Supplied data.
▽

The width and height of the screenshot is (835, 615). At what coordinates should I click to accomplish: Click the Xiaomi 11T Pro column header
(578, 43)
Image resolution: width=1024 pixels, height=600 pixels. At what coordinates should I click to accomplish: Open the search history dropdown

△
▽

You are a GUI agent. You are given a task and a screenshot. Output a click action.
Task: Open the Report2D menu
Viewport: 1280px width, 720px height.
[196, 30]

△

What you need to do. Wherever the string "Open" appears in the data above, copy the line it sits in.

Output of the task.
Image resolution: width=1024 pixels, height=600 pixels. At what coordinates should I click to accomplish: Open the search history dropdown
Task: Open the Report2D menu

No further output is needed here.